■ **Your assignment**:
Pull out every line below that contains the word "computer".

■ **Excerpted data**:
————————
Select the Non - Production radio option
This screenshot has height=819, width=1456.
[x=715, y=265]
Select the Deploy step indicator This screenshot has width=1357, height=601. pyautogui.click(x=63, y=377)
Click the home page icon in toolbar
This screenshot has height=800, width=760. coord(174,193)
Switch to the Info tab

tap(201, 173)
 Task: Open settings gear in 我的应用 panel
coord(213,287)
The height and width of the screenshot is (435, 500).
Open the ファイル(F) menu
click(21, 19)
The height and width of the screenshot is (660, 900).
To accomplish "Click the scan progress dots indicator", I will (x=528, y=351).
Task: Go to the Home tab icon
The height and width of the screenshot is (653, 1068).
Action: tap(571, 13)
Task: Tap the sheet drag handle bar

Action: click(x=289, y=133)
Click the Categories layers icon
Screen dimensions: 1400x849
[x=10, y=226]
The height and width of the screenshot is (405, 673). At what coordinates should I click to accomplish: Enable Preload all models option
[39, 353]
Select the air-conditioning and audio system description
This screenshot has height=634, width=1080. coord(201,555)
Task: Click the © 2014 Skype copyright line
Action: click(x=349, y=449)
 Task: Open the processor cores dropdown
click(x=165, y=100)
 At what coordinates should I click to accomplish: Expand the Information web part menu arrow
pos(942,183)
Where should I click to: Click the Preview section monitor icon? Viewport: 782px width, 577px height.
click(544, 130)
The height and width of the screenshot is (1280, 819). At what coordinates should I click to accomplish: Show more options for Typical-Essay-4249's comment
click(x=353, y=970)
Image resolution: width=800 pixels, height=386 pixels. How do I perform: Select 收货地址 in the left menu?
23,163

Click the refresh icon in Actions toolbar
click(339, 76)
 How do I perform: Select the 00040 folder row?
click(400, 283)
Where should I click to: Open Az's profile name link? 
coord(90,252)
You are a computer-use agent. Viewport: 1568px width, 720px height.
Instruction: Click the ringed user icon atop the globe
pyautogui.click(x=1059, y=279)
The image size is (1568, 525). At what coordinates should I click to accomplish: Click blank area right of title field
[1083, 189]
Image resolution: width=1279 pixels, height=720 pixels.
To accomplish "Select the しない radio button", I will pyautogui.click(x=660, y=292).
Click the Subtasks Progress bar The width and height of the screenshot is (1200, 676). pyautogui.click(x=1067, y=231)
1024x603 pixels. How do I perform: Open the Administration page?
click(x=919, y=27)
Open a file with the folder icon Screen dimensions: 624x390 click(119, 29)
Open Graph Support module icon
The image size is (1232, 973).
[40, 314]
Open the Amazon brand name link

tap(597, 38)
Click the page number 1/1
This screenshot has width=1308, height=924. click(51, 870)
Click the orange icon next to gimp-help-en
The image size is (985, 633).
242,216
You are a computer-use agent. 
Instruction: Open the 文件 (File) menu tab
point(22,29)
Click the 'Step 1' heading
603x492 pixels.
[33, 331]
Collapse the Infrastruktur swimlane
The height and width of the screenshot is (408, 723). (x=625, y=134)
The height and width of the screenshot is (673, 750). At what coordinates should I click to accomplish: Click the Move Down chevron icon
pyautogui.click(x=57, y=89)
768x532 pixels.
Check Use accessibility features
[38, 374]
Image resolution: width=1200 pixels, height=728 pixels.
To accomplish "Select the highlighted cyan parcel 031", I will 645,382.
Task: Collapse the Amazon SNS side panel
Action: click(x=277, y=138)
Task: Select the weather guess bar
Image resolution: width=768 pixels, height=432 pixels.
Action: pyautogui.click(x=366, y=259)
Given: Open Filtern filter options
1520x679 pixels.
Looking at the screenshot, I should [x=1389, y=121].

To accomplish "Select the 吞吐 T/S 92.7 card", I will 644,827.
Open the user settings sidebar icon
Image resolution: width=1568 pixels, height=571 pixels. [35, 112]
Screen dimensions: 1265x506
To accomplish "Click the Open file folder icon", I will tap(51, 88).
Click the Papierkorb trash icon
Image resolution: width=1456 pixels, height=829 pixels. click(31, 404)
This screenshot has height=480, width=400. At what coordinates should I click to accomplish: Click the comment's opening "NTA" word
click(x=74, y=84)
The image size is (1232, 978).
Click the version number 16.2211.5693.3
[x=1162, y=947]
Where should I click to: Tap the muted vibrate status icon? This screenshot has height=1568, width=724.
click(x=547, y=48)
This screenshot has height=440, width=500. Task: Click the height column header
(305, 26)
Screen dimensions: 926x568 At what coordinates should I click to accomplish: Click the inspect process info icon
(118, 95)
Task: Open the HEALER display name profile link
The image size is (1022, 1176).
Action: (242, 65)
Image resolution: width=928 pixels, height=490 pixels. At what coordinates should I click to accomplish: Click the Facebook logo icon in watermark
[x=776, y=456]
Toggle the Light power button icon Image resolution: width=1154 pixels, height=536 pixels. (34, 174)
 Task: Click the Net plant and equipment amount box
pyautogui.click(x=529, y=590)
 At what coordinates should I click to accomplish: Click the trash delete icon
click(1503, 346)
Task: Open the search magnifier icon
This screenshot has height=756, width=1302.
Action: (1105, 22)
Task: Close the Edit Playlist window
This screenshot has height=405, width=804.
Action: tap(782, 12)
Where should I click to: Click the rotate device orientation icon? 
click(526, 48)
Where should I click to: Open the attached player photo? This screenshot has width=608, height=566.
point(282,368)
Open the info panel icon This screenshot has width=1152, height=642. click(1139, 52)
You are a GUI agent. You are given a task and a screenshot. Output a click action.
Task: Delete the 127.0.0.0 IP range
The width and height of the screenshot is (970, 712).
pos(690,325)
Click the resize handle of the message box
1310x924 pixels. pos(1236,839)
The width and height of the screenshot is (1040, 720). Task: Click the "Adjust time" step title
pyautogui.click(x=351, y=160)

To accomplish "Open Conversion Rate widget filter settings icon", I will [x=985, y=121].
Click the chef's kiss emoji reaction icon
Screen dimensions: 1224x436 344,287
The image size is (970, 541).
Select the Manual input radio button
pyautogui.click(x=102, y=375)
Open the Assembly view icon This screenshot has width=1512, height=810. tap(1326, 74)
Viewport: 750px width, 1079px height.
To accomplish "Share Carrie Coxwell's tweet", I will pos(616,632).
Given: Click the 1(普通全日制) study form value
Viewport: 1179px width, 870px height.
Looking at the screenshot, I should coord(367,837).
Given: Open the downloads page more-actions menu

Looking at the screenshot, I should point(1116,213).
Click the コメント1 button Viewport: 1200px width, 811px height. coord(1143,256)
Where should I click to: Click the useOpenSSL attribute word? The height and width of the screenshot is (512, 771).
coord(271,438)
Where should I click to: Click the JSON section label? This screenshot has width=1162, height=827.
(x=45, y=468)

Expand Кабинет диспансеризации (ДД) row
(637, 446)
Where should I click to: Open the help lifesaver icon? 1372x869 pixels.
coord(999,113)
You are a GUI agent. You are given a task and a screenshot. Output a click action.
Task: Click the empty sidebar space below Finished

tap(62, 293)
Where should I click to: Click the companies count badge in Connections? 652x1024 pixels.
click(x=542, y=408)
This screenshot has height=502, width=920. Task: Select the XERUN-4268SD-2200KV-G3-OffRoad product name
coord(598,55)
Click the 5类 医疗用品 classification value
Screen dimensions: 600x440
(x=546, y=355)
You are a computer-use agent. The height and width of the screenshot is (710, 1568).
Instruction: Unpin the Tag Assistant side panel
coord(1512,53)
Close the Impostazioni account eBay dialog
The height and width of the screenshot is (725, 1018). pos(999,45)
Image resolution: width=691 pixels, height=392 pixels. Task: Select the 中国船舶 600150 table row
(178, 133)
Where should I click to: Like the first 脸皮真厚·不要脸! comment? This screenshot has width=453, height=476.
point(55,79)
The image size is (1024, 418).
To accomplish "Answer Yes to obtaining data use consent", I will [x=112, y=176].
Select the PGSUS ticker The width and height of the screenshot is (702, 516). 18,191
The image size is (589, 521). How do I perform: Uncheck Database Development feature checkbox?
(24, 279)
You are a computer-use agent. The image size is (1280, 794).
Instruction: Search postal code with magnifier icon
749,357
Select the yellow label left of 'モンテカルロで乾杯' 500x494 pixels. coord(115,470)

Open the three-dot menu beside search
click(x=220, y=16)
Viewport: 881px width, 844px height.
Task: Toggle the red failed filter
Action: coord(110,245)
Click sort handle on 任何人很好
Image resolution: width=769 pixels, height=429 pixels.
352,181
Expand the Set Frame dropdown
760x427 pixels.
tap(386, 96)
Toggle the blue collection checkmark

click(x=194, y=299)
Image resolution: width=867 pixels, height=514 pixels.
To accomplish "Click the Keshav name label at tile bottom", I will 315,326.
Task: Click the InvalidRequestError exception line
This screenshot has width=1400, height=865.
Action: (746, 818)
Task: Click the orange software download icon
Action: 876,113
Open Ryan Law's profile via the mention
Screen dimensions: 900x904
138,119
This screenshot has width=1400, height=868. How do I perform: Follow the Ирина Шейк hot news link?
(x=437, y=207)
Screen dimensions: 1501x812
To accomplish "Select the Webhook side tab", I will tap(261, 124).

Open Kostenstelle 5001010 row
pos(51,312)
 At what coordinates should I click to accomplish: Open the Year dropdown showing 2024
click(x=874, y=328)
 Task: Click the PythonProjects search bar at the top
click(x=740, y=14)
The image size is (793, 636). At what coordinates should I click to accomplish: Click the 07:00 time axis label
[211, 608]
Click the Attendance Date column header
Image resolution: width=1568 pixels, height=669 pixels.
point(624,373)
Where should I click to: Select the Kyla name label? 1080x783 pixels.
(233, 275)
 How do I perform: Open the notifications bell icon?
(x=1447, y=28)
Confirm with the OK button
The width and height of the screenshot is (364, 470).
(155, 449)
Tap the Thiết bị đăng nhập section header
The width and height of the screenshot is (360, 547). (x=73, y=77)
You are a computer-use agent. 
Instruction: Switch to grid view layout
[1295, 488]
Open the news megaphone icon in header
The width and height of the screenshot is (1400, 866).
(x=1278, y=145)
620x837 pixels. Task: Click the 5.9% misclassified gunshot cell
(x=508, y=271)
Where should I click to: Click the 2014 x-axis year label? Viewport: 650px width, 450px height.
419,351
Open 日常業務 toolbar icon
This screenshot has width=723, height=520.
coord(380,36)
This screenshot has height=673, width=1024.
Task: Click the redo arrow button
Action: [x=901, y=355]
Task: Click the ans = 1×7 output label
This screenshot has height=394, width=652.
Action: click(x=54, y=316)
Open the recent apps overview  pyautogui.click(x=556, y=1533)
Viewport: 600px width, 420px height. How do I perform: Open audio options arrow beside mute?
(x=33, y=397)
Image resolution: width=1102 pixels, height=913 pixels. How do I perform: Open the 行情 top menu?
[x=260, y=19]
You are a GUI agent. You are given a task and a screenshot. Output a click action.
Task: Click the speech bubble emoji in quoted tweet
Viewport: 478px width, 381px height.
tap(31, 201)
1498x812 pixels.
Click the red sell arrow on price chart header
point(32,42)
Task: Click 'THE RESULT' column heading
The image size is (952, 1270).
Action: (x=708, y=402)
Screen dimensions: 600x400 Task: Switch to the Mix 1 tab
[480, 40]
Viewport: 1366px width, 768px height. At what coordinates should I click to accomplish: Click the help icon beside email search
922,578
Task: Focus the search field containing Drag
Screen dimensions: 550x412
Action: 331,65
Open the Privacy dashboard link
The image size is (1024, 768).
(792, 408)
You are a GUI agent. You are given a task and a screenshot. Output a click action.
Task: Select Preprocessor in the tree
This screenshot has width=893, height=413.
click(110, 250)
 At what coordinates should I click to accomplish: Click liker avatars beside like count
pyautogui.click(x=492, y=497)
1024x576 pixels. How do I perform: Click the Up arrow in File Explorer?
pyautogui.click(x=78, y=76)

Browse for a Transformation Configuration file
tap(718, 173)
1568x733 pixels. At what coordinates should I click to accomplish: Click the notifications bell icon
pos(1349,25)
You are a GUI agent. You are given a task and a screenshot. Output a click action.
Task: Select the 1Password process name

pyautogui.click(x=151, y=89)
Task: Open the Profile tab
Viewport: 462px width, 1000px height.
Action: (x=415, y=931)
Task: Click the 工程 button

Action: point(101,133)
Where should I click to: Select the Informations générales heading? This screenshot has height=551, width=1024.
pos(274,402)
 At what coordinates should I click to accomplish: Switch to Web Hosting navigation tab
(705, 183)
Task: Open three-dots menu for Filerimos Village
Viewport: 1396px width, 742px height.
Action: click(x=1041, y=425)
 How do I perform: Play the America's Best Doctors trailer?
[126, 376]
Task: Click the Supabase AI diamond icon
————————
■ **Task output**:
You are a computer-use agent. Viewport: 1568px width, 720px height.
You are a computer-use agent. 
You are a computer-use agent. The height and width of the screenshot is (710, 1568).
You are a computer-use agent. The image size is (1280, 794).
You are a computer-use agent. 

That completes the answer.